Getting error who fill logs every second

Hello,

I am encountering a problem with pmm, every second the message below fill “pmm-linux-metrics-42000.log” on client server.

time=“2020-02-18T11:12:16+01:00” level=error msg=“error gathering metrics: 4 error(s) occurred:\n*
[from Gatherer #1] collected metric node_textfile_mtime label:<name:“file” value:“example.prom” > gauge:<value:1.579095553e+09 > was collected before with the same name and label values\n*[from Gatherer #1] collected metric node_textfile_scrape_error gauge:<value:0 > was collected before with the same name and label values\n* collected metric node_textfile_mtime label:<name:“file” value:“example.prom” > gauge:<value:1.579095553e+09 > was collected before with the same name and label values\n* collected metric node_textfile_scrape_error gauge:<value:0 > was collected before with the same name and label values\n” source=“log.go:172”
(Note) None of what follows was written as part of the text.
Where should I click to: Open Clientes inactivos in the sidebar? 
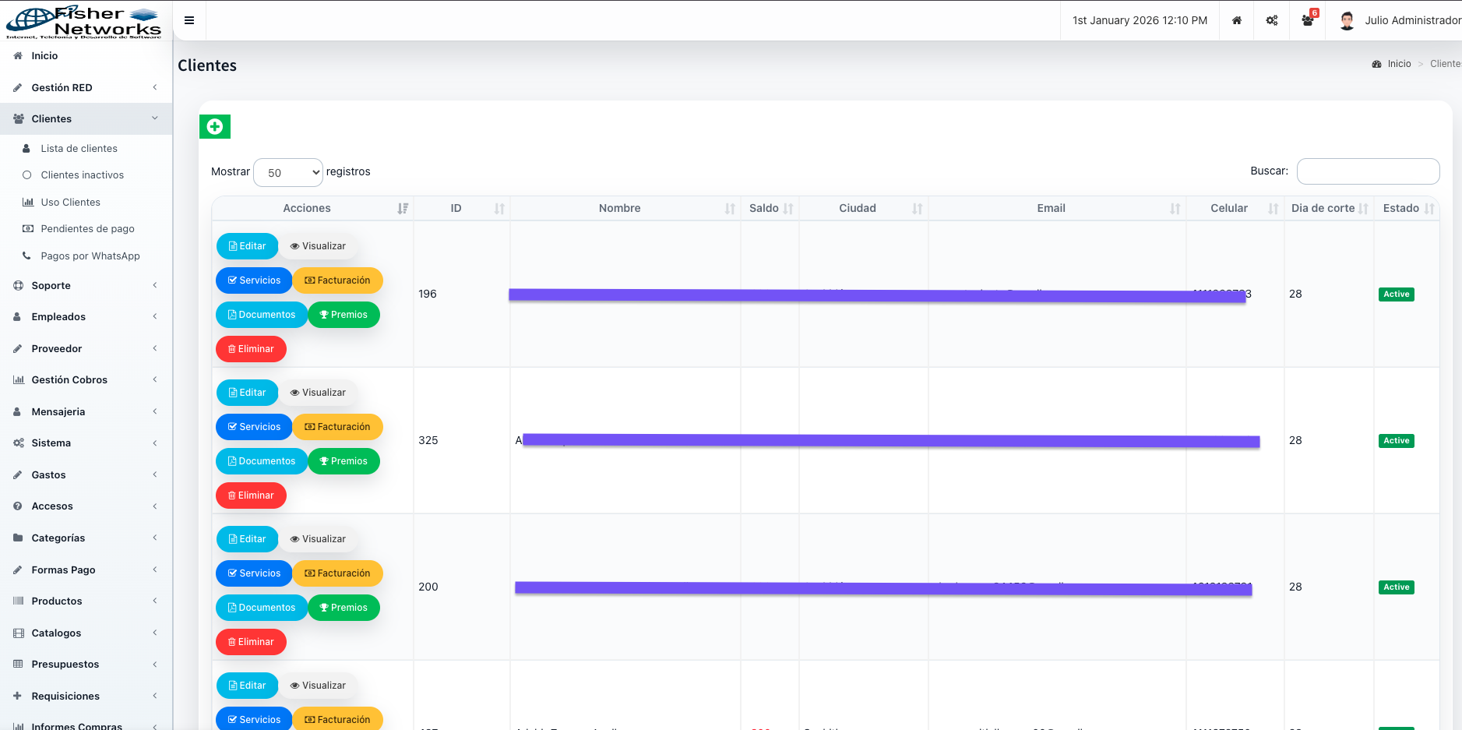[x=82, y=175]
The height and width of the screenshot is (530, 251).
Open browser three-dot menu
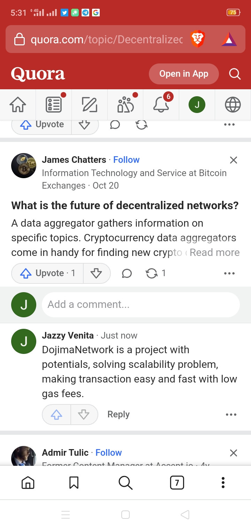[x=223, y=483]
What’s recomandations have you to fix it ?

Thank you in advance :slight_smile:

what version of pmm are you using?

Hello Stateros,

My pmm version server is 1.17.1 and 1.17.3 for client side.
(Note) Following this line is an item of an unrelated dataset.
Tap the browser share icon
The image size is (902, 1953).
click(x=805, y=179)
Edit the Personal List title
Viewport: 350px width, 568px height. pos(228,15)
Try to use the same version of client and server. Will be more predictable.

I am having this exact same problem, and I don’t have a discrepancy between versions - 1.17.3 on both the server side and on the client side. Is there a cure? The log size gets unnecessarily big eventually and there is no log rotation by default that ships with the package.

Hi, I think “example.prom” is the sample file for the textfile collector. Are you actually using that sample file to collect data?
If not, have you checked if moving the file out of the textfile collector directory makes the error go away?If you are actually using it, is it possible that your textfile collector is trying to evaluate the file more than once, like maybe via different links to the same file?

@steffen
I removed example.prom file and that turns the message into this:

time="2020-06-17T16:18:08Z" level=error msg="error gathering metrics: collected metric node_textfile_scrape_error gauge:&lt;value:0 &gt;&nbsp; was collected before with the same name and label values\n" source="log.go:172"
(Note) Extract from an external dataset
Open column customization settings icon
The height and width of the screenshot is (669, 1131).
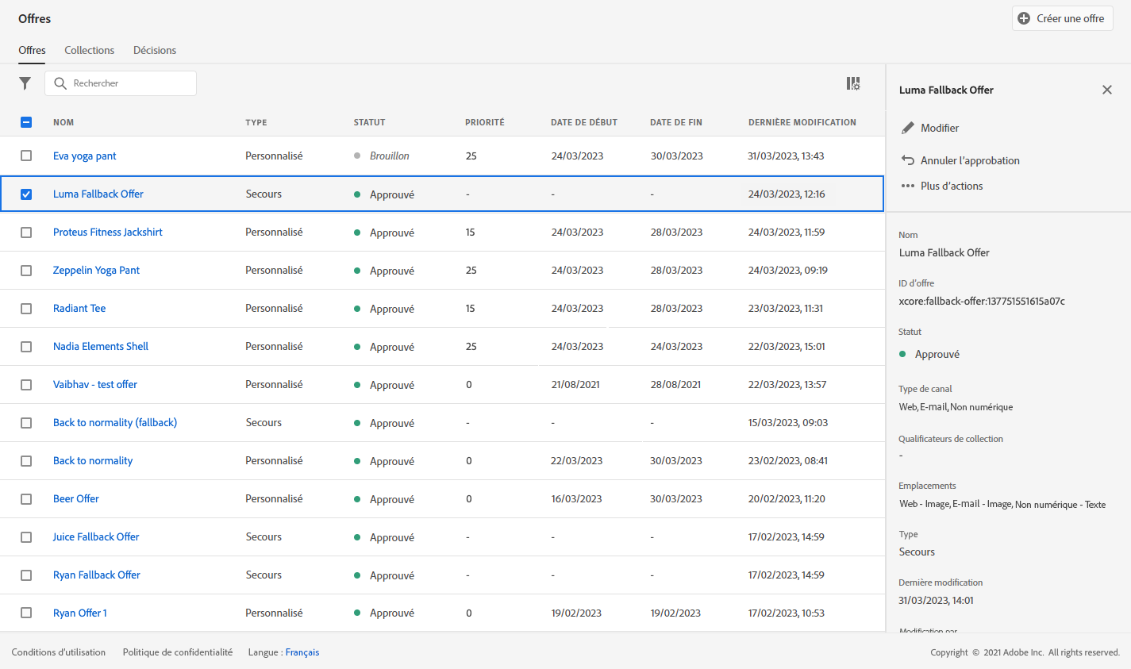point(853,83)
This is a 100% vanilla setup, nothing was added or altered away from defaults. It is how pmm-admin created any and all configs.

@gordan
Yes, that’s really not a very helpful message. I’m out of ideas here, since I switched everything to PMM2 already.
Did you try restarting the pmm agent?
From what I see, “node_textfile_scrape_error” indicates whether or not reading a textfile was successful (0) or not (1).
Unfortunately that metric doesn’t name the file(s) the collector has read or tried to read.
The agent process is not by any chance running twice or something like this?

@steffen
Yes, restarting it makes no difference after removing the file.
There is only one instance of node_exporter logging to /var/log/pmm-linux-metrics-42000.log

I also have this problem with 1.17.3. I found that the systemd unit file for pmm-linux-metrics-42000 had textfile listed twice as a collectors.enabled. When i removed that, did a systemctl daemon-reload followed by a restart of pmm-linux-metrics-24000, the problem went away. So does “pmm-admin config” generate a broken unit file for linux?